Problem: Please set down, word for word, the line that contains "This screenshot has height=328, width=583." and every line after it to the end of the entries below, omitting the pictures.

-------------------------

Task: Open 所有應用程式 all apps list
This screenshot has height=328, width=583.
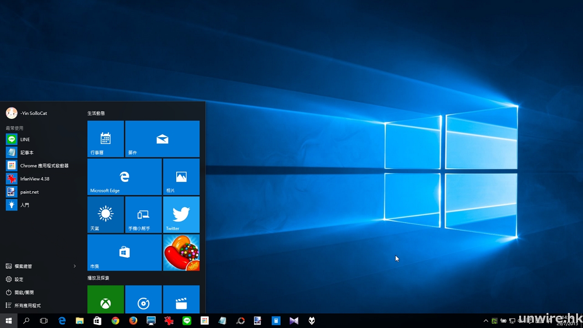Action: tap(27, 306)
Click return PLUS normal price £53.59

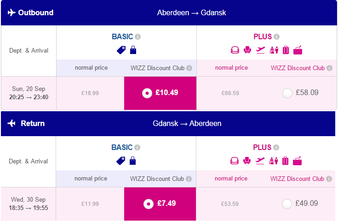click(230, 204)
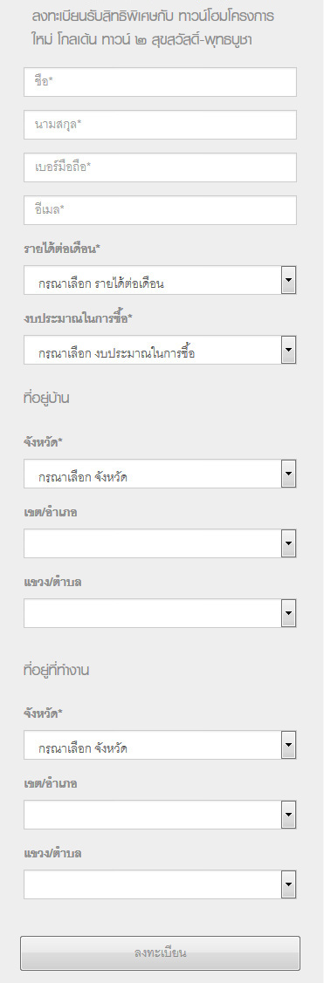Open จังหวัด dropdown under ที่อยู่ที่ทำงาน
Viewport: 324px width, 983px height.
(160, 745)
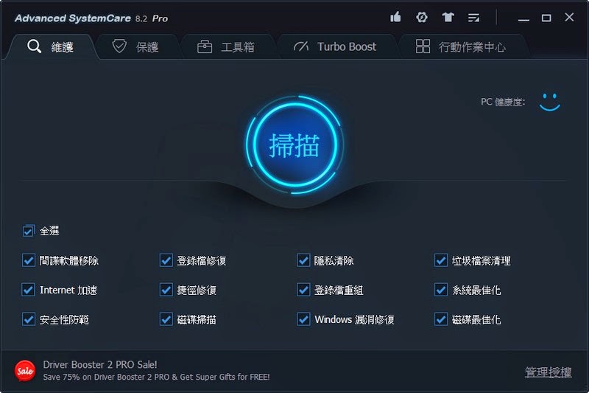Toggle the Windows 漏洞修復 checkbox
Screen dimensions: 589x393
(303, 319)
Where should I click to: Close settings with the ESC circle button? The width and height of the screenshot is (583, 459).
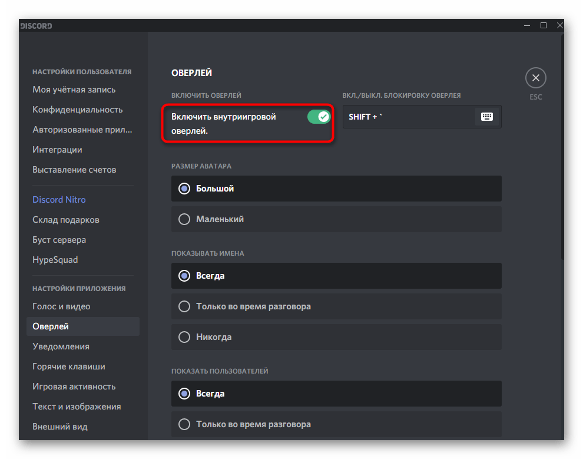(535, 78)
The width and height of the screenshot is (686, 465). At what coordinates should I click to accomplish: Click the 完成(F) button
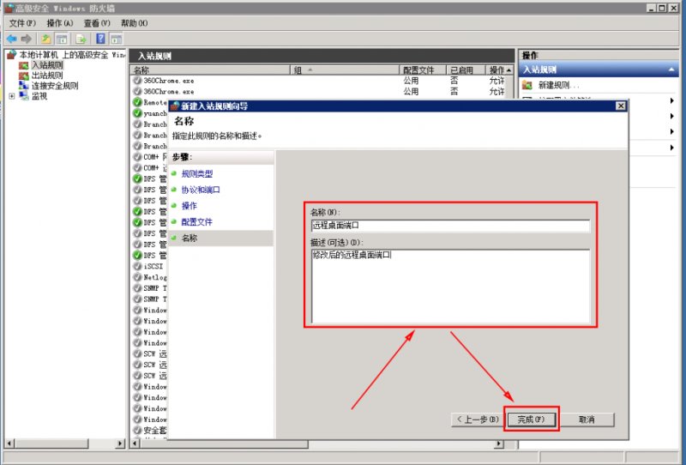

-------------------------

Worked solution:
This screenshot has height=328, width=583.
Action: tap(27, 306)
Click return PLUS normal price £53.59

click(230, 204)
Open จังหวัด dropdown under ที่อยู่ที่ทำงาน
Viewport: 324px width, 983px height.
(160, 745)
Toggle the Windows 漏洞修復 checkbox
Screen dimensions: 589x393
(303, 319)
Where should I click to: Close settings with the ESC circle button? The width and height of the screenshot is (583, 459).
(535, 78)
The width and height of the screenshot is (686, 465). At what coordinates should I click to accomplish: Click the 完成(F) button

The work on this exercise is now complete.